Rows from a dataset
===

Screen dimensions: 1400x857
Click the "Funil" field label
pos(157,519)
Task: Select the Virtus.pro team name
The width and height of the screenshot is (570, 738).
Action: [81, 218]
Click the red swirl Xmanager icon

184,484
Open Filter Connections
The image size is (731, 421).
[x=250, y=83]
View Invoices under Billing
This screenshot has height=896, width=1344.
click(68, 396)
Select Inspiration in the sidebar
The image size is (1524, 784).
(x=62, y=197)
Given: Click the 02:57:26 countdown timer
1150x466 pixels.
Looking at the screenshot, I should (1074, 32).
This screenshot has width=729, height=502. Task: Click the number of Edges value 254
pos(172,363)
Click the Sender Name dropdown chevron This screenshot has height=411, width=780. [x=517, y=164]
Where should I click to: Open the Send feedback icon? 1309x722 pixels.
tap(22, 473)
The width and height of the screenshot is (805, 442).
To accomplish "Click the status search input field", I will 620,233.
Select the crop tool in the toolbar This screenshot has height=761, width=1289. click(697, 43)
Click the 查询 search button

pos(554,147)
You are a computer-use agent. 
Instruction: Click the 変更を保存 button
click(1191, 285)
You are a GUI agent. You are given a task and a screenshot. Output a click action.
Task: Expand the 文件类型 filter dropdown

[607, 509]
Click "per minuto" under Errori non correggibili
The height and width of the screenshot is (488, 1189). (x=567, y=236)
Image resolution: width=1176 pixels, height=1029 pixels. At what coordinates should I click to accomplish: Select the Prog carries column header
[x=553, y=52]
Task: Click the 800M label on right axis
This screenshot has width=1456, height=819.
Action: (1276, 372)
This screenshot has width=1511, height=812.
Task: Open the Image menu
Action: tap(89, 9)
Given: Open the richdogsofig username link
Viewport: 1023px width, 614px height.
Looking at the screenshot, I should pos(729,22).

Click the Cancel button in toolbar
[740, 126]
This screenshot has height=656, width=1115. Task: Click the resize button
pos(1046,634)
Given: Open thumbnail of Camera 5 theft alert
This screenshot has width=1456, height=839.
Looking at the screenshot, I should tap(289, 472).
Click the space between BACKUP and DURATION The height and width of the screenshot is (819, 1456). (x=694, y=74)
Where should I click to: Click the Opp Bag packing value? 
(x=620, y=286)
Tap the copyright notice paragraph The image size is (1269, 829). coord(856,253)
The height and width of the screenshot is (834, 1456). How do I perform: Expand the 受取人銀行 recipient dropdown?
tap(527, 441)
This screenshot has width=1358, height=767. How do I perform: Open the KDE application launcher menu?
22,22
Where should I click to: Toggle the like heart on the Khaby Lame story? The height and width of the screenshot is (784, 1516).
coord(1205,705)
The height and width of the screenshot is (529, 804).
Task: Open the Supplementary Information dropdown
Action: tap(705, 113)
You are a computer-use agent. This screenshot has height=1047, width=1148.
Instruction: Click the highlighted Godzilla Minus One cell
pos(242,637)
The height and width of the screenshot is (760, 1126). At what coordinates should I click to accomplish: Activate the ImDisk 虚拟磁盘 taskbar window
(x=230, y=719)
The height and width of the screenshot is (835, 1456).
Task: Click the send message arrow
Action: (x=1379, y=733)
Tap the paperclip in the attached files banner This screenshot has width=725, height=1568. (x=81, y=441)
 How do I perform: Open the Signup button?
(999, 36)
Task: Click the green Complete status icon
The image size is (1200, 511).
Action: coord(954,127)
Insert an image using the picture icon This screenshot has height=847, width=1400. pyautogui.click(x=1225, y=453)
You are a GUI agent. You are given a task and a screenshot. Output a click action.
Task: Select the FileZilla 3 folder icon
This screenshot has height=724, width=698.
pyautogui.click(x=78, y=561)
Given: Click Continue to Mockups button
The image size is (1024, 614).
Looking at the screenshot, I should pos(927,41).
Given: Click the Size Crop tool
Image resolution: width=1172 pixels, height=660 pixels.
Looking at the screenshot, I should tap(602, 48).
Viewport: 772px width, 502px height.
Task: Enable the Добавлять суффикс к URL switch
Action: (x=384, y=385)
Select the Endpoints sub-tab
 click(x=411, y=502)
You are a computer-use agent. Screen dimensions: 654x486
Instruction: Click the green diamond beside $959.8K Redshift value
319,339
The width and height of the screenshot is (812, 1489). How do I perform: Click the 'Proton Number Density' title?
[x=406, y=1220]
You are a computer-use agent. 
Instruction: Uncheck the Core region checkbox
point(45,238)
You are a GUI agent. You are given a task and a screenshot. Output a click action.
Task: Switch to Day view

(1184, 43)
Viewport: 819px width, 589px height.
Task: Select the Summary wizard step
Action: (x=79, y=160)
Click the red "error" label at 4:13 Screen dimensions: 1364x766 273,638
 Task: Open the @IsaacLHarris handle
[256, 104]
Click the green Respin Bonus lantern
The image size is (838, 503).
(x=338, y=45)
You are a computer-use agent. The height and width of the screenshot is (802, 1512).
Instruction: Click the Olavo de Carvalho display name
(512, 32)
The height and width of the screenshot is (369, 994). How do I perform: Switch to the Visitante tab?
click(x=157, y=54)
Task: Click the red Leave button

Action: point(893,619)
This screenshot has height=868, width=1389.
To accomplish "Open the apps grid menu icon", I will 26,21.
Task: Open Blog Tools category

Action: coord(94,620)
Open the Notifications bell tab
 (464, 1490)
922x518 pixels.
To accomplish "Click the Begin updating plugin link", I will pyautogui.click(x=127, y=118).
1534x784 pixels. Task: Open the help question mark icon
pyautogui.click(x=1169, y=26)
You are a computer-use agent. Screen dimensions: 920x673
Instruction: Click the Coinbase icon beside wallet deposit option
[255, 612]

===

▶ REQUIRED TASK
Swap "screenshot" for "image" in the entries from the line with "Click the green Respin Bonus lantern" up to and including the line with "click(x=157, y=54)", and give back only those lines, otherwise unchanged.

▶ ANSWER FOR THE TASK
Click the green Respin Bonus lantern
The image size is (838, 503).
(x=338, y=45)
You are a computer-use agent. The height and width of the image is (802, 1512).
Instruction: Click the Olavo de Carvalho display name
(512, 32)
The height and width of the image is (369, 994). How do I perform: Switch to the Visitante tab?
click(x=157, y=54)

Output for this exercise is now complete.